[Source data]
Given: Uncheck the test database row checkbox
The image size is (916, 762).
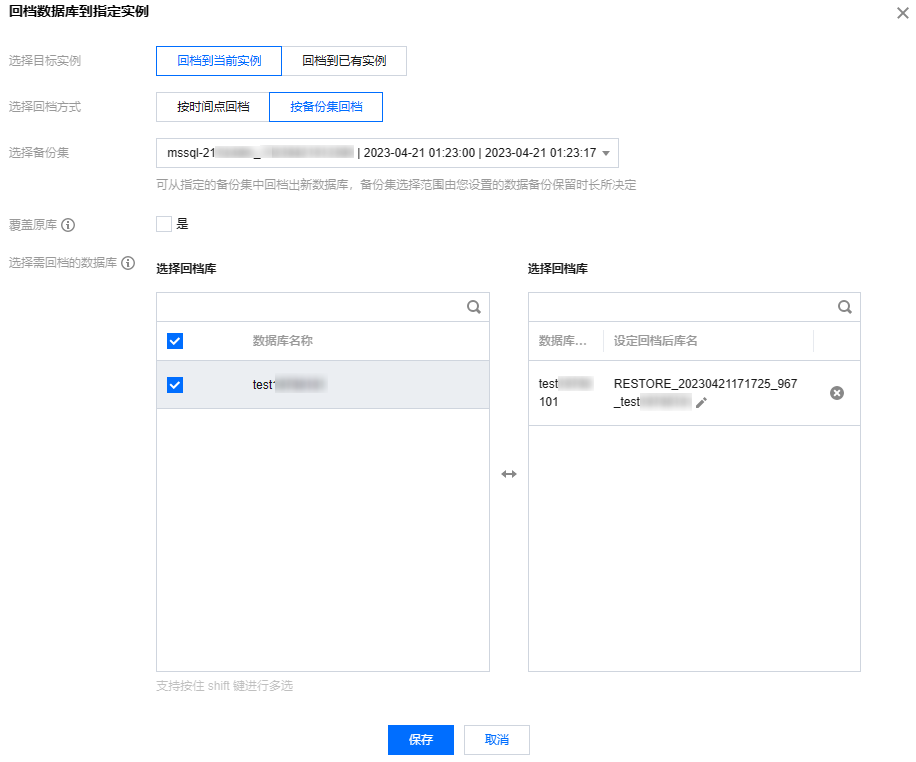Looking at the screenshot, I should [175, 385].
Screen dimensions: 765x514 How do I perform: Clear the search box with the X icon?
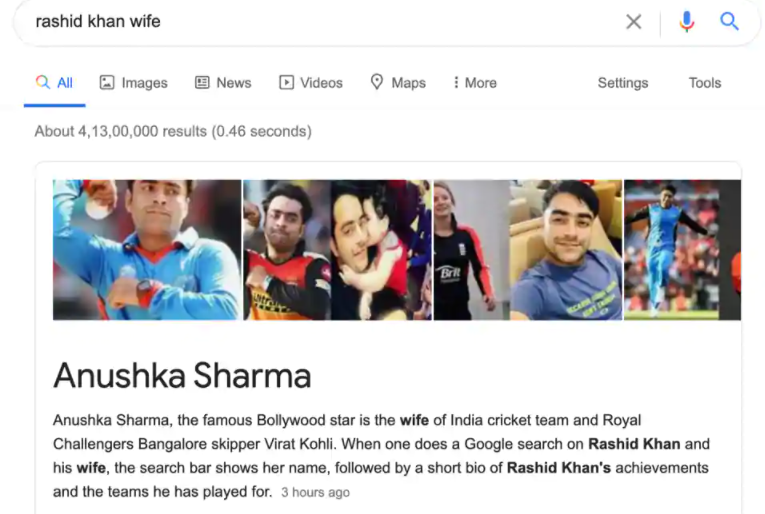[x=633, y=21]
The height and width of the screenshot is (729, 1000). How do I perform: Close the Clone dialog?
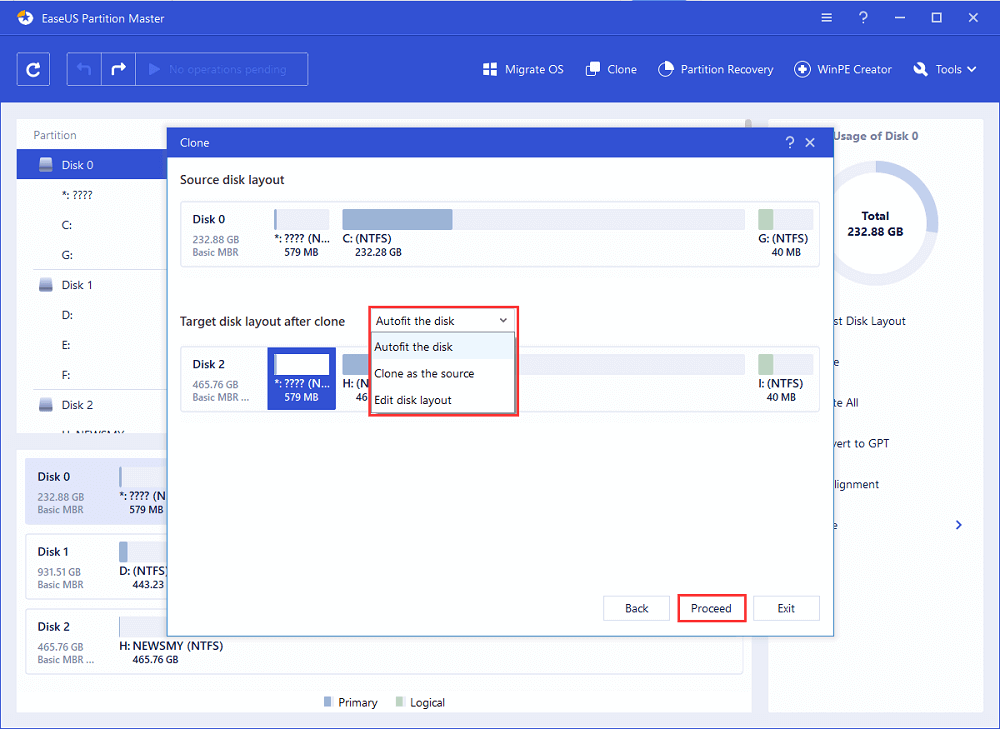point(810,143)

## What is being asked
The entries above, every one of them, should be retyped exactly, with no pictures carried over.

## Answer space
Given: Uncheck the test database row checkbox
The image size is (916, 762).
Looking at the screenshot, I should [175, 385].
Screen dimensions: 765x514 How do I perform: Clear the search box with the X icon?
[x=633, y=21]
The height and width of the screenshot is (729, 1000). How do I perform: Close the Clone dialog?
point(810,143)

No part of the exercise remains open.